* Material supplied:

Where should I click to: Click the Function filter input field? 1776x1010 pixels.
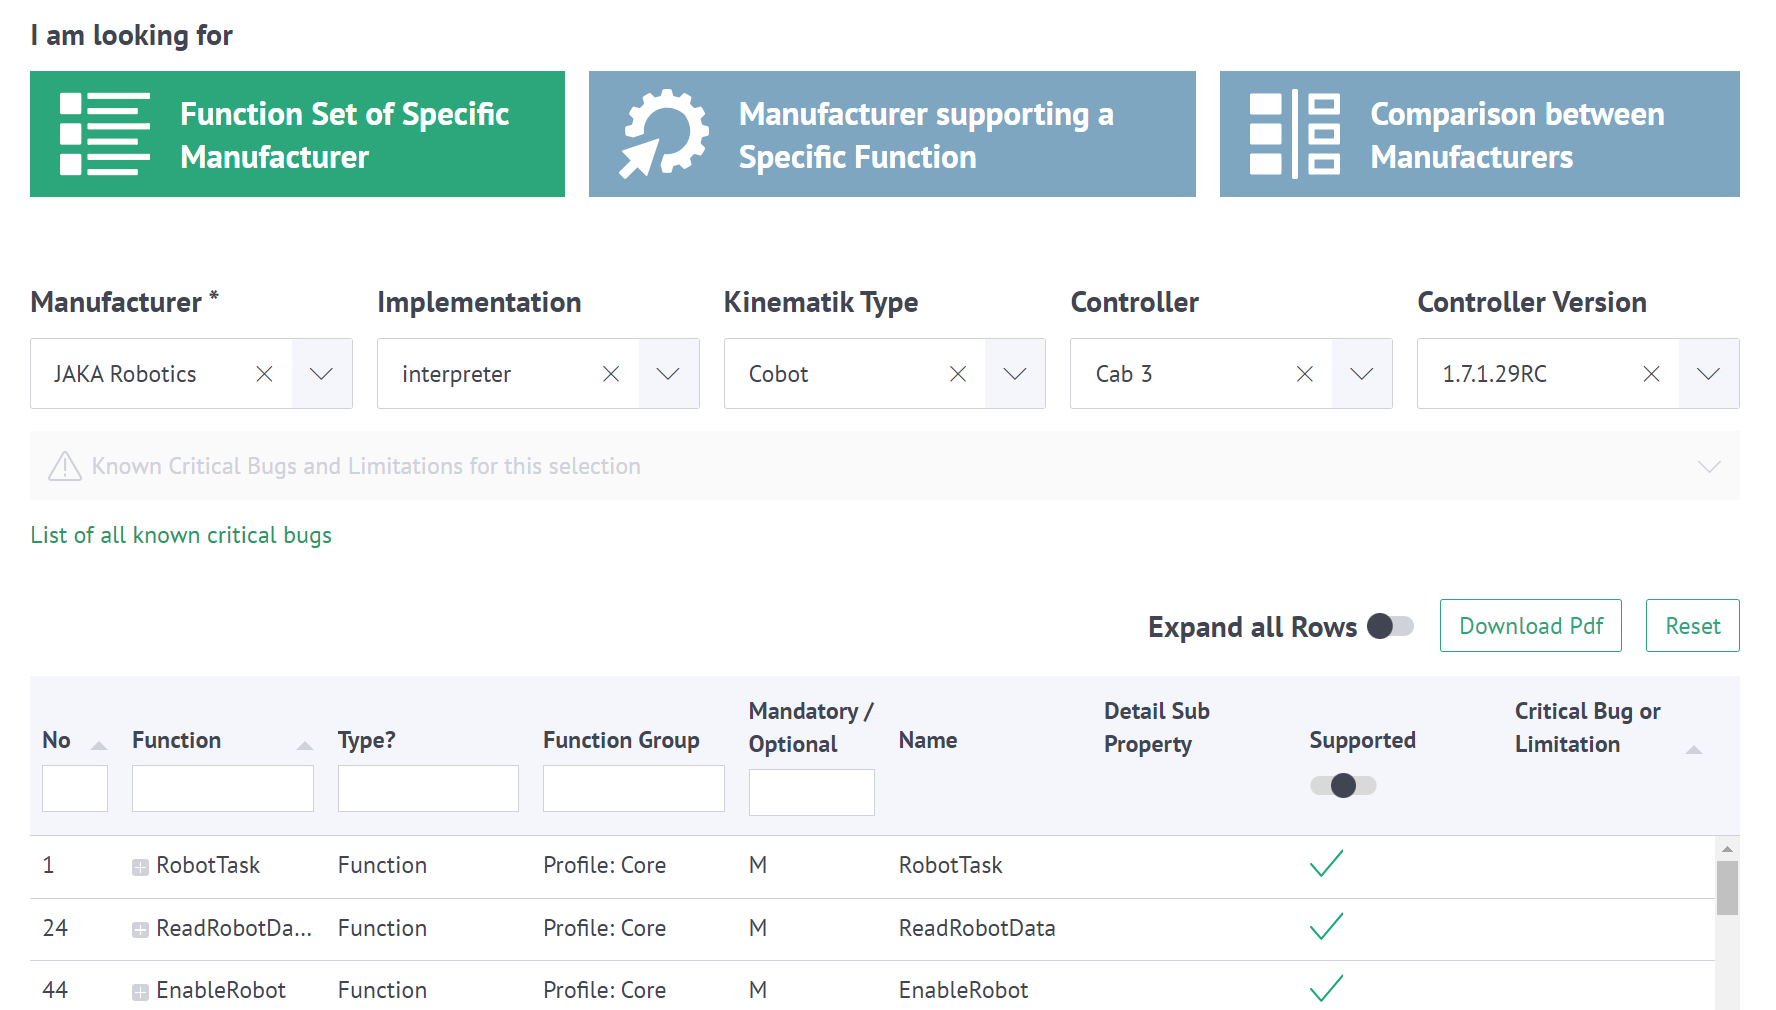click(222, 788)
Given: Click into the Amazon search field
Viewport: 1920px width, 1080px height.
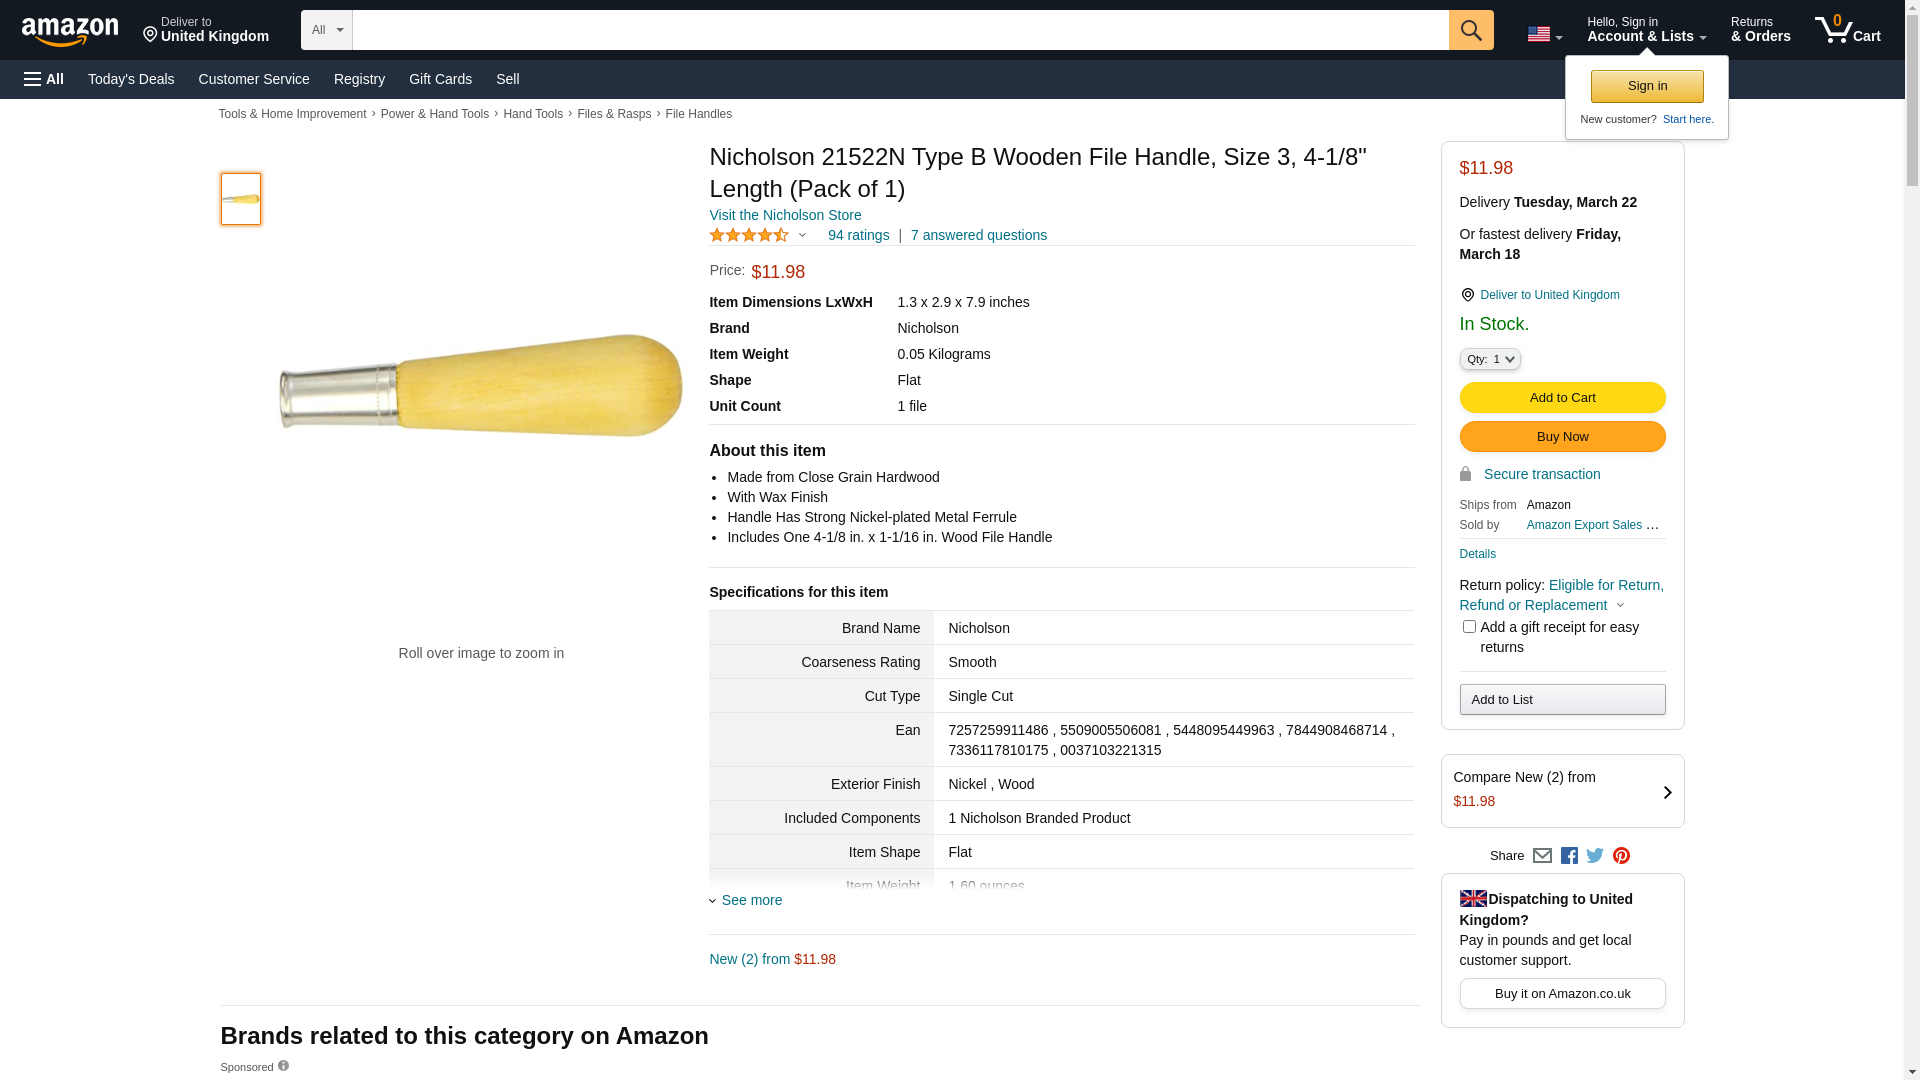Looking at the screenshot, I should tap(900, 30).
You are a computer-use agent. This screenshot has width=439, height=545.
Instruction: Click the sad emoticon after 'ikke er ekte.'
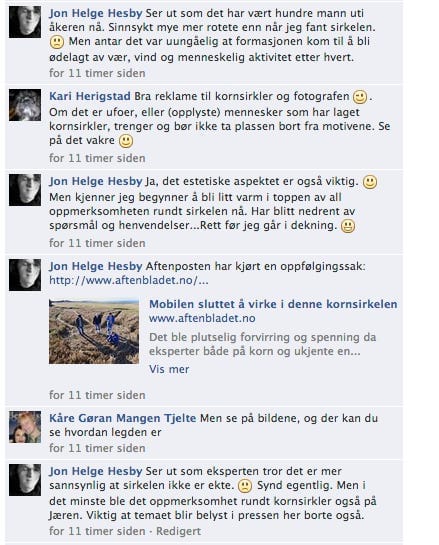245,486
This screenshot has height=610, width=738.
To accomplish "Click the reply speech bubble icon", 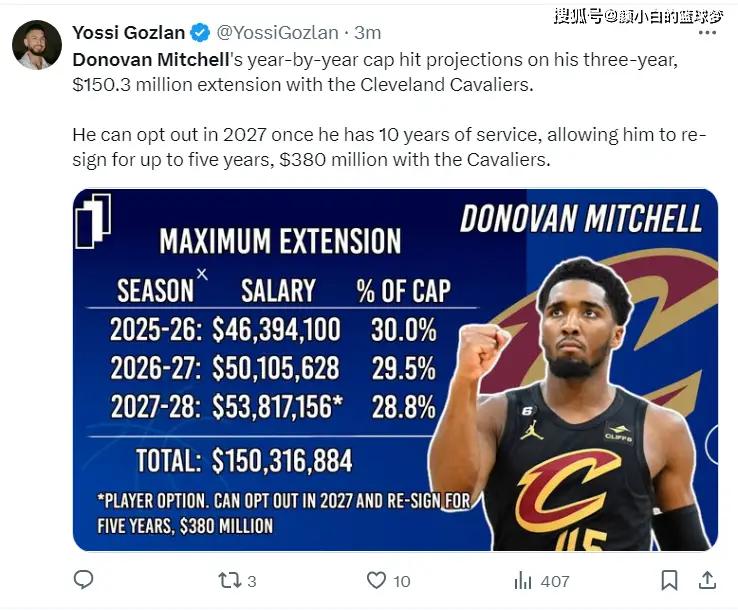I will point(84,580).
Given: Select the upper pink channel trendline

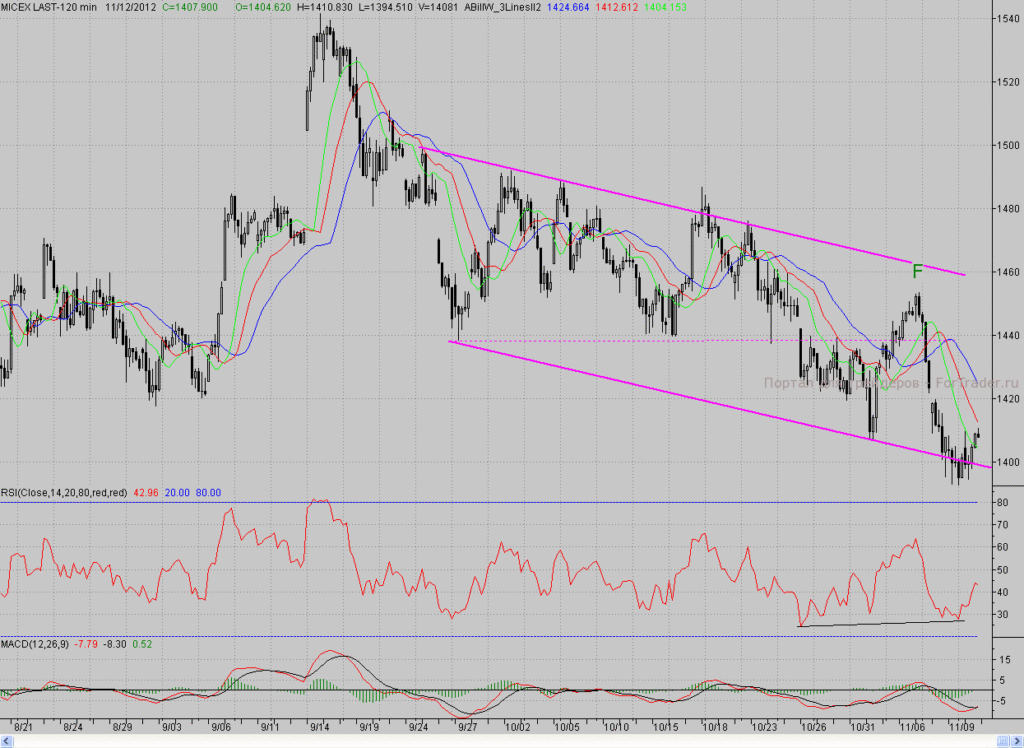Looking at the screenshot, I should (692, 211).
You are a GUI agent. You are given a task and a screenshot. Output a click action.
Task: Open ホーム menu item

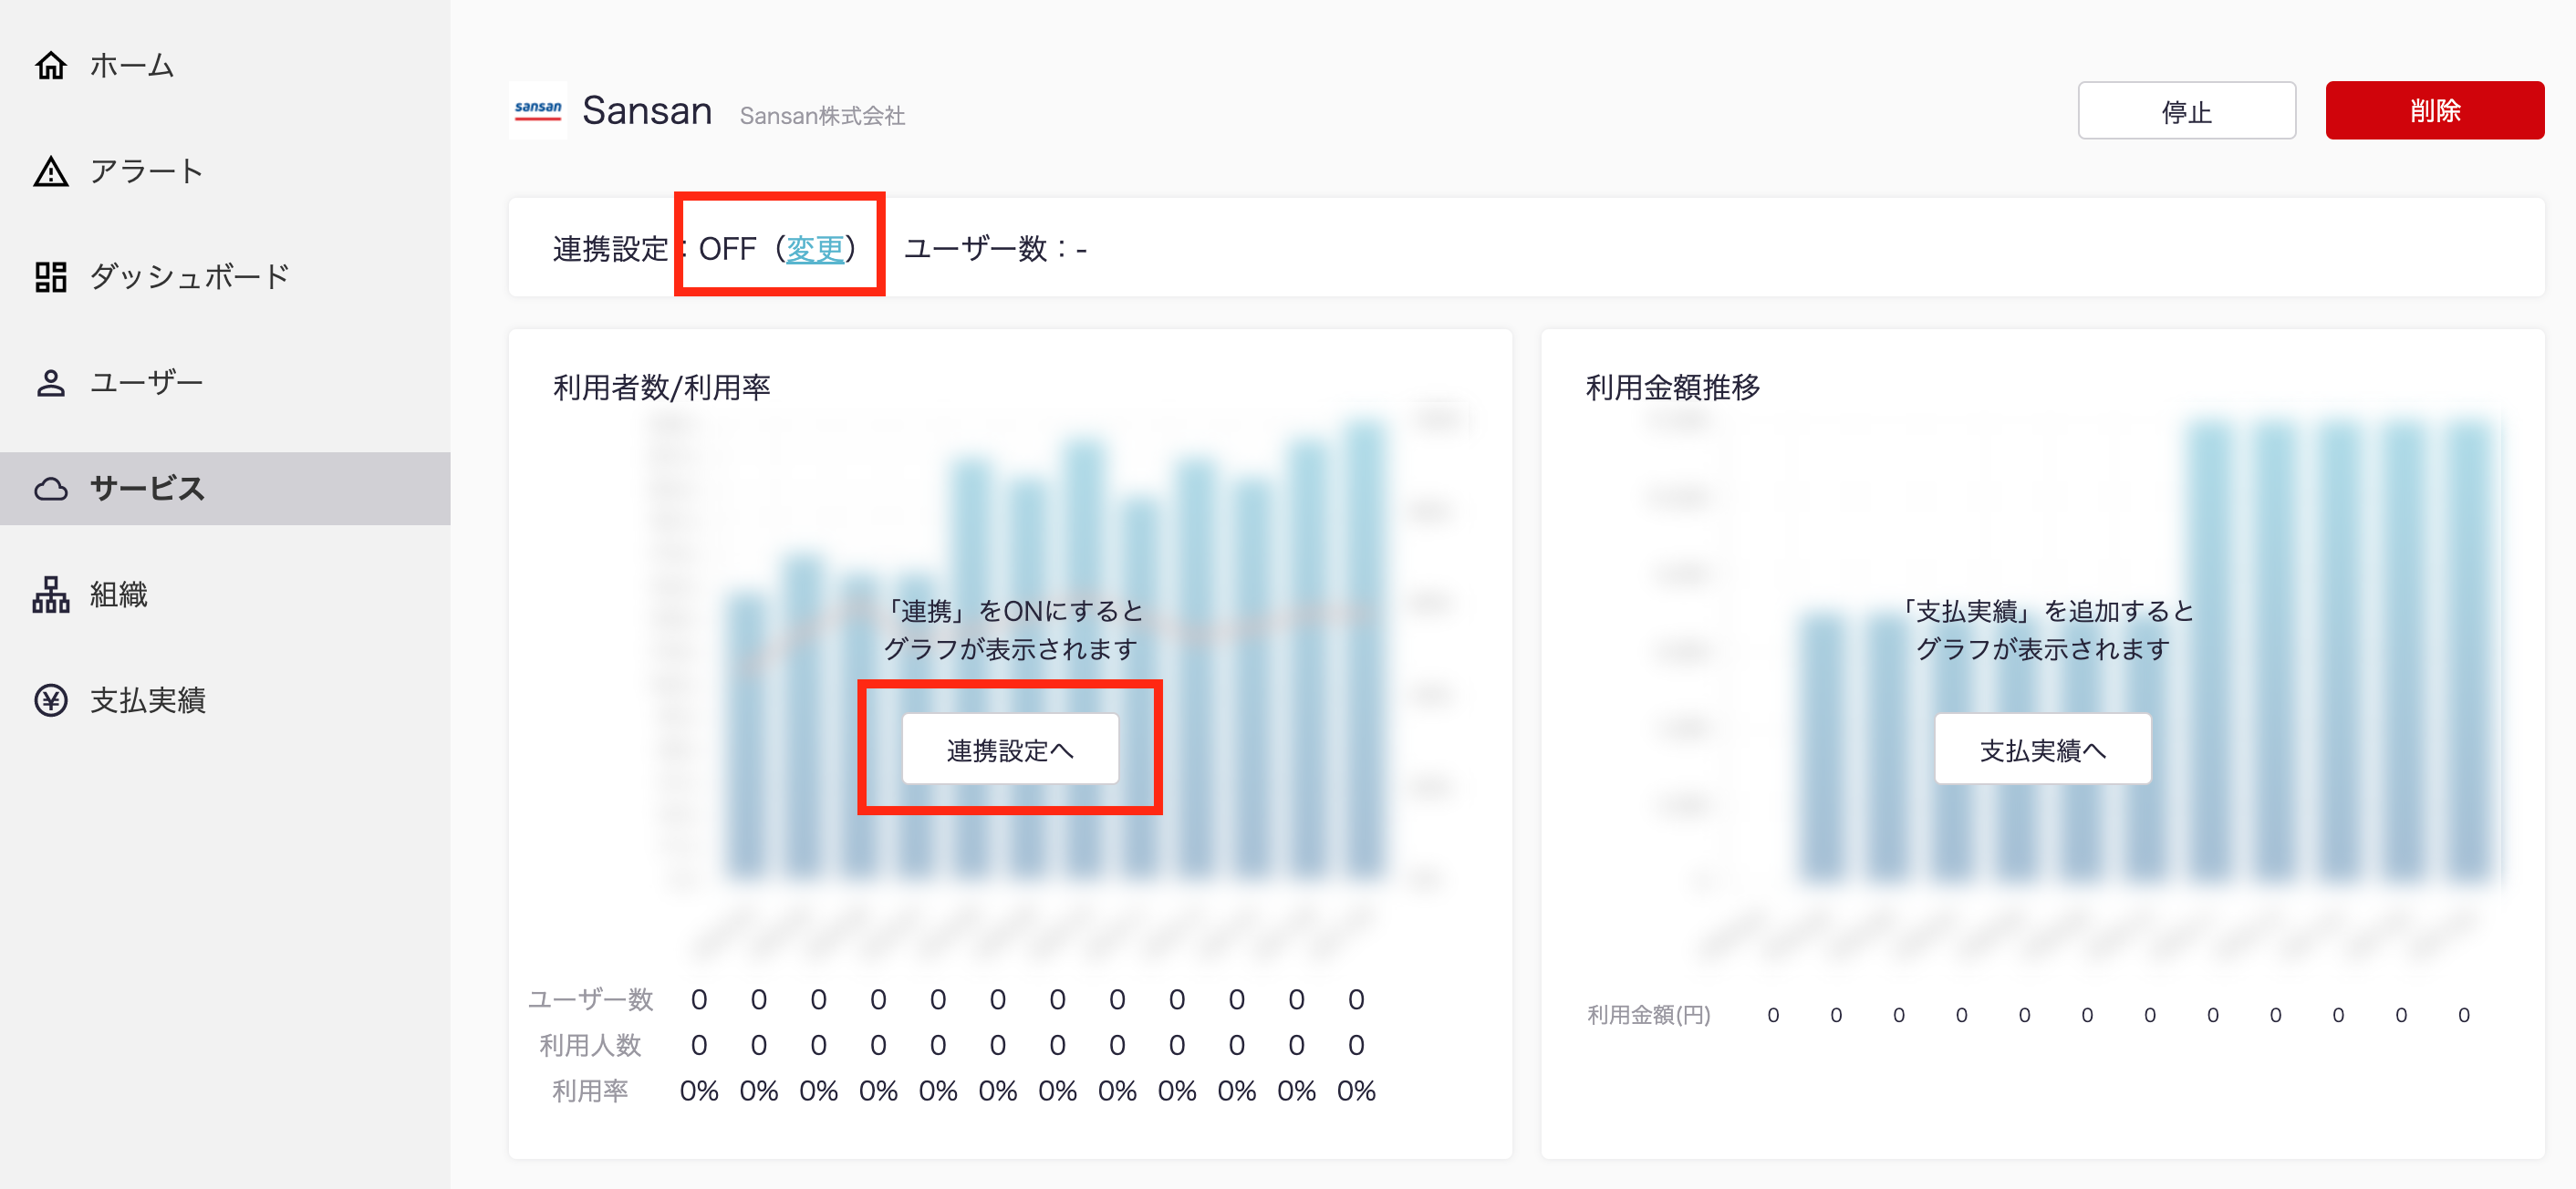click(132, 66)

* Set problem: Output the entries again exactly, from the line with "Given: Select the" up to and including the last line of the entries, leaving the pictures out of your answer.

* Written reply:
Given: Select the upper pink channel trendline

Looking at the screenshot, I should (692, 211).
You are a GUI agent. You are given a task and a screenshot. Output a click action.
Task: Open ホーム menu item

click(132, 66)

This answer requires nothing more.